Stored data
====

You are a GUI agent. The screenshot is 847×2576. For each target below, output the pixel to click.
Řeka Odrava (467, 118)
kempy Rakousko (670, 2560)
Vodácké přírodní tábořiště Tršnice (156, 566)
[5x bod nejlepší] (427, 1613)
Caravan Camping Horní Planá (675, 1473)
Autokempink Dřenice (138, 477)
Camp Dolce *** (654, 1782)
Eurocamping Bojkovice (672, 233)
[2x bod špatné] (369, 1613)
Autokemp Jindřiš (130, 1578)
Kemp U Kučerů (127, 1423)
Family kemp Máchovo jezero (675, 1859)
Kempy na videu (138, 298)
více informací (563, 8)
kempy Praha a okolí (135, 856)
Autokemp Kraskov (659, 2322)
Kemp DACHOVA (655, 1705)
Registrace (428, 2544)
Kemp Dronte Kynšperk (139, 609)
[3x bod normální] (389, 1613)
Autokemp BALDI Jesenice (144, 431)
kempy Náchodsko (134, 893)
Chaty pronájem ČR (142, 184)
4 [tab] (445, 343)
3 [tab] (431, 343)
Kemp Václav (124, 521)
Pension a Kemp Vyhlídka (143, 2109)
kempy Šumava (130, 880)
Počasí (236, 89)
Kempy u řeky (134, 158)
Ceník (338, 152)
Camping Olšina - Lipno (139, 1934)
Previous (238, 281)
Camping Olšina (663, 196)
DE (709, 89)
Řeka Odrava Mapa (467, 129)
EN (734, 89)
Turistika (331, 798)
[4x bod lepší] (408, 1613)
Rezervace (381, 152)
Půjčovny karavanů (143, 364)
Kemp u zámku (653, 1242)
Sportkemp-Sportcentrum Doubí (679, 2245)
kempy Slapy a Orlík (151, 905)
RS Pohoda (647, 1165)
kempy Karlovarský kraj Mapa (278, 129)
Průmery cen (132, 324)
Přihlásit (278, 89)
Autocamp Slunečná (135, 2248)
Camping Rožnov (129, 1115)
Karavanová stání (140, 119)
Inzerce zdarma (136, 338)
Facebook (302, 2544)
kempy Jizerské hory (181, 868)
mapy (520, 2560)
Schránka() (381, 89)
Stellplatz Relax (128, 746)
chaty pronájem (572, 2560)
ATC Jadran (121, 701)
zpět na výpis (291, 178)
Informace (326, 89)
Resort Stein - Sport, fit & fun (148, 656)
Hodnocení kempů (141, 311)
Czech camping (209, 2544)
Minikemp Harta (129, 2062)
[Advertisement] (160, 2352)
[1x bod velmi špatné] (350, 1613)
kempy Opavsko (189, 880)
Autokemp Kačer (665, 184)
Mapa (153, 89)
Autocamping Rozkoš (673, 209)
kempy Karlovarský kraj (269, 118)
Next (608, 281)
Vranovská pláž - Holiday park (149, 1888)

====

# [Problem to work on]
From the line holding "kempy Jizerské hory (181, 868)" to the final line of the data, output each line exactly and nothing more.

# [Solution to the exercise]
kempy Jizerské hory (181, 868)
mapy (520, 2560)
Schránka() (381, 89)
Stellplatz Relax (128, 746)
chaty pronájem (572, 2560)
ATC Jadran (121, 701)
zpět na výpis (291, 178)
Informace (326, 89)
Resort Stein - Sport, fit & fun (148, 656)
Hodnocení kempů (141, 311)
Czech camping (209, 2544)
Minikemp Harta (129, 2062)
[Advertisement] (160, 2352)
[1x bod velmi špatné] (350, 1613)
kempy Opavsko (189, 880)
Autokemp Kačer (665, 184)
Mapa (153, 89)
Autocamping Rozkoš (673, 209)
kempy Karlovarský kraj (269, 118)
Next (608, 281)
Vranovská pláž - Holiday park (149, 1888)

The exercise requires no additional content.